Identification of a Protein Captured on the SPRi Biochip, by In Situ Proteolytic Digestion and Sequencing by MALDI-MS/MS Tandem Mass Spectrometry

(52) This example is a presentation of a proteomic analysis by MALDI-MS and MALDI-MS/MS carried out after a SPRi experiment. The sequencing of peptides formed by the in situ proteolysis of a specifically retained protein makes it possible to unambiguously determine the identity thereof, the experiment being carried out on a biochip of the type PEO-NHS self-assembled monolayer at the gold surface.

(53) This example therefore relates to the in-line sequencing of peptides by MALDI-MS/MS following the capture of a protein by the immobilized antibody during the SPRi analysis, and in situ tryptic digestion on the functionalized support according to the invention.

(54) This experiment illustrates the possibility of identifying a protein specifically retained following an in-line SPRi-tryptic treatment—MALDI-MS and MALDI-MS/MS coupling. The example serving to illustrate the principle concerns the interaction between ovalbumin and the anti-ovalbumin antibody immobilized on the functionalized surface (cf. FIG. 6).

(55) The immobilization of the anti-ovalbumin antibody on the surface (prepared according to example 1) and then the interaction of the ovalbumin with the anti-ovalbumin antibody is monitored by SPRi. The ovalbumin (200 μl, 100 μg/ml) is injected at the flow rate of 50 μl/min. Once the SPRi data have been recorded, the biochip is removed from the SPR instrument and then dried. The amount of ovalbumin retained is ˜29 pg/mm.sup.2 on the anti-ovalbumin antibody spots. The proteolysis is carried out in situ by depositing trypsin (0.5 μg/spot) and incubating the chip for 1 h at ambient temperature. The proteolysis reaction medium is maintained by adding, to the spots, twice 1 μl of 0.1 M ammonium acetate buffer, pH 8 (trypsin dilution buffer) every 20 minutes. MALDI-MS and MALDI-MS/MS mass spectra are then recorded from the surface of the same biochip (laser intensity 4900; acceleration voltage Source 1: 8 kV; collision cell 7 kV; Source 2: 15 kV). The chosen MALDI matrix is HCCA [-cyano-4-hydroxycinnamic acid], at 10.sup.−1 M in 50/50 water/acetonitrile 0.1% TFA. The MALDI-MS mass spectra obtained show various signals, among which 9 peptides correspond to the ovalbumin digestion products (m/z 1345.73; 1555.72; 1571.71; 1581.72; 1597.71; 1687.83; 1773.89; 1858.96; 2008.94). Among these ions, the most abundant three were selected for MS/MS experiments (m/z 1555.7; 1687.8 and 1773.9). The fragment ions obtained from each of these peptides made it possible to identify, using the MASCOT software well known to those skilled in the art (http://www.matrixscience.com), the following peptide sequences:

(56) TABLE-US-00001 m/z 1555.7: (SEQ ID NO: 2) AFKDEDTQAMPFR; m/z 1687.8: (SEQ ID NO: 3) GGLEPINFQTAADQAR; and m/z 1773.9: (SEQ ID NO: 4) ISQAVHAAHAEINEAGR.

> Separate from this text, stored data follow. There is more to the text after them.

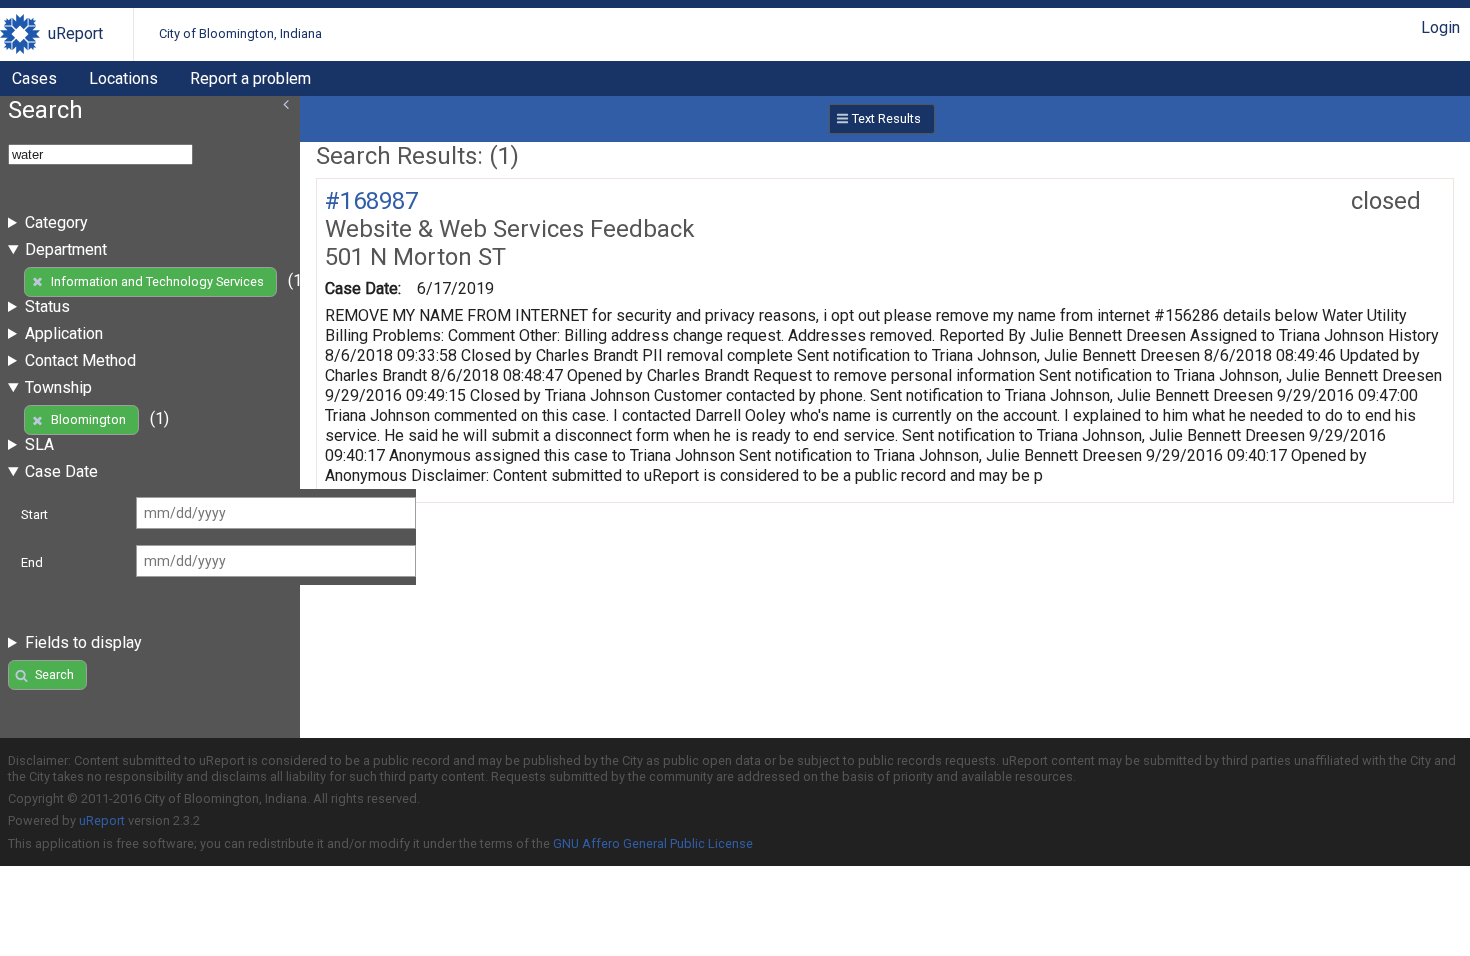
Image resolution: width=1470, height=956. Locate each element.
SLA (39, 444)
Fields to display (83, 642)
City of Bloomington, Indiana (240, 33)
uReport (75, 33)
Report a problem (250, 78)
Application (64, 333)
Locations (123, 78)
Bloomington (88, 419)
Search (54, 674)
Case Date (61, 471)
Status (47, 306)
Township (58, 387)
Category (56, 222)
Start (34, 514)
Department (66, 249)
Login (1440, 27)
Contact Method (80, 360)
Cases (34, 78)
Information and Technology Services (157, 281)
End (32, 562)
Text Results (886, 118)
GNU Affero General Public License (653, 843)
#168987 (371, 201)
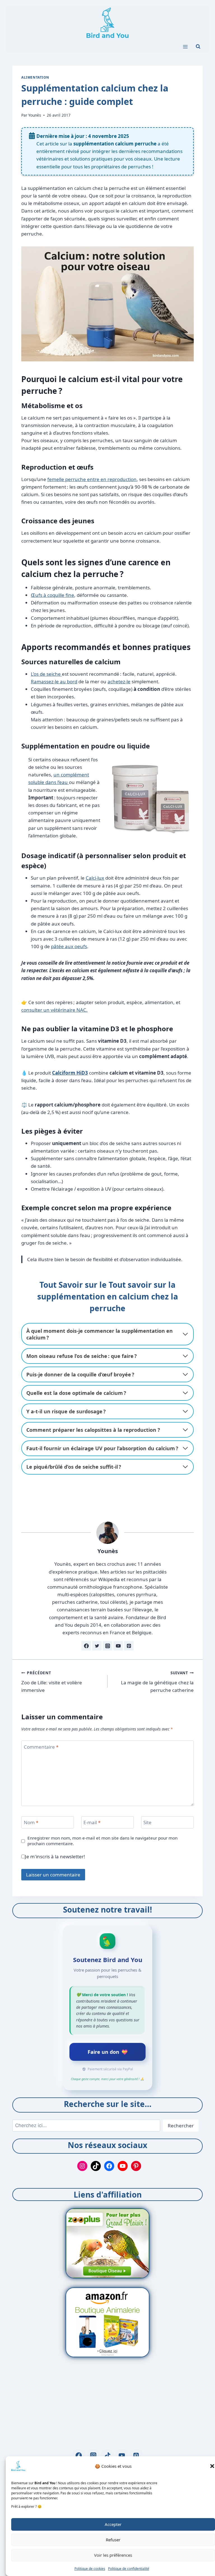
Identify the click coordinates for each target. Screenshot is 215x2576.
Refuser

(57) A data bank (SwissProt 56.2) search using the MASCOT software makes it possible to accurately identify, on the basis of these three peptide sequences, the protein specifically retained on the spots (cf. FIG. 6). The ovalbumin is identified unambiguously (Mowse score 145, sequence coverage 11%).

(58) According to an identical approach, this SPRi-MALDI-MS/MS analysis was repeated with another protein, β-lactoglobulin, specifically retained by anti-β-lactoglobulin antibodies grafted onto the biochip, and then digested directly on the biochip. Eight peptides derived from the digestion were identified by MALDI-MS. On the basis of two of them (m/z 2313.27 and m/z 2707.3), MS/MS experiments followed by a data bank (SwissProt 56.2) search made it possible to identify the corresponding two peptide sequences (VYVEELKPTPEGDLEILLQK (SEQ ID NO:5) and VAGTWYSLAMAASDISLLDAQSAPLR (SEQ ID NO:6), respectively) and, consequently, the protein retained with a Mowse score of 120 (sequence coverage 25%).